Abstract

Adaptor protein FE65 (APBB1) specifically binds to the intracellular tail of the type I transmembrane protein, beta-amyloid precursor protein (APP). The formation of this complex may be important for modulation of the processing and function of APP. APP is proteolytically cleaved at multiple sites. The cleavages and their regulation are of central importance in the pathogenesis of dementias of the Alzheimer type. In cell cultures and perhaps in vivo, secretion of the alpha-cleaved APP ectodomain (sAPPalpha) is the major pathway in the most cells. Regulation of the process may require extracellular/intracellular cues.

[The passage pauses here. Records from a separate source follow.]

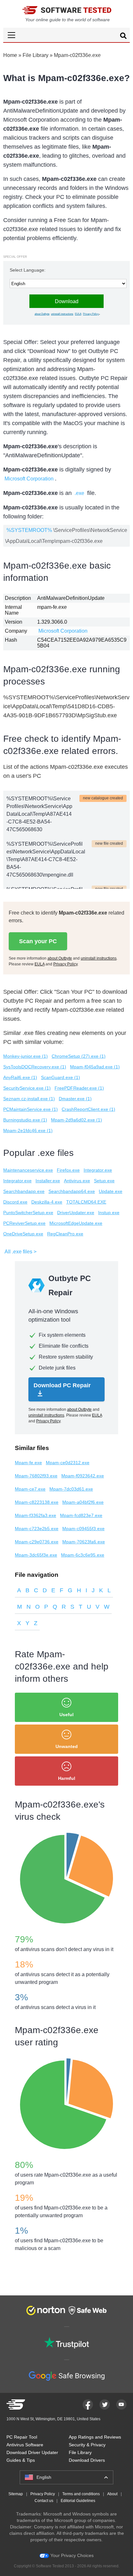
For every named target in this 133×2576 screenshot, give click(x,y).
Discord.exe (15, 1201)
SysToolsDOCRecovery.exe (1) (34, 1066)
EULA (78, 313)
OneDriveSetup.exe (23, 1233)
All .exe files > (20, 1251)
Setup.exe (104, 1180)
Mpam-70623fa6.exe (83, 1541)
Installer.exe (48, 1180)
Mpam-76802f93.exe (36, 1475)
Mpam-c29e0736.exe (36, 1541)
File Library (35, 55)
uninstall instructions (62, 313)
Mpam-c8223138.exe (36, 1502)
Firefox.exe (68, 1170)
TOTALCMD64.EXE (86, 1201)
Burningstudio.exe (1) (25, 1119)
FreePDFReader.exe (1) (79, 1088)
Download (66, 301)
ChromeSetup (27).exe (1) (79, 1056)
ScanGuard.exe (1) (60, 1077)
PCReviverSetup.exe (24, 1223)
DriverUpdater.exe (75, 1212)
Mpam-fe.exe (28, 1462)
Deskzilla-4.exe (46, 1201)
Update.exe (110, 1191)
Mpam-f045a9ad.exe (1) (95, 1066)
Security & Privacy (87, 2444)
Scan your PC (38, 941)
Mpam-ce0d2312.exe (67, 1462)
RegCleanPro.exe (65, 1233)
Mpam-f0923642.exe (82, 1475)
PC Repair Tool (21, 2437)
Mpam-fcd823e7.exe (81, 1515)
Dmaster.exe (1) (75, 1098)
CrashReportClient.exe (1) (88, 1109)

Neither extracellular ligands nor intracellular mediators have been identified, however. Here, we show novel evidence that the major isoform of FE65 (97-kDa FE65, p97FE65) can be converted to a 65-kDa N-terminally truncated C-terminal fragment (p65FE65) via endoproteolysis. The cleavage region locates immediately after an acidic residue cluster but before the three major protein-protein binding domains. The cleavage activity is particularly high in human and non-human primate cells and low in rodent cells; the activity appears to be triggered/enhanced by high cell density, presumably via cell-cell/cell-substrate contact cues. As a result, p65FE65 exhibits extraordinarily high affinity for APP (up to 40-fold higher than p97FE65) and potent suppression (up to 90%) of secretion of sAPPalpha. Strong p65FE65-APP binding is required for the suppression. The results suggest that p65FE65 may be an intracellular mediator in a signaling cascade regulating alpha-secretion of APP, particularly in primates.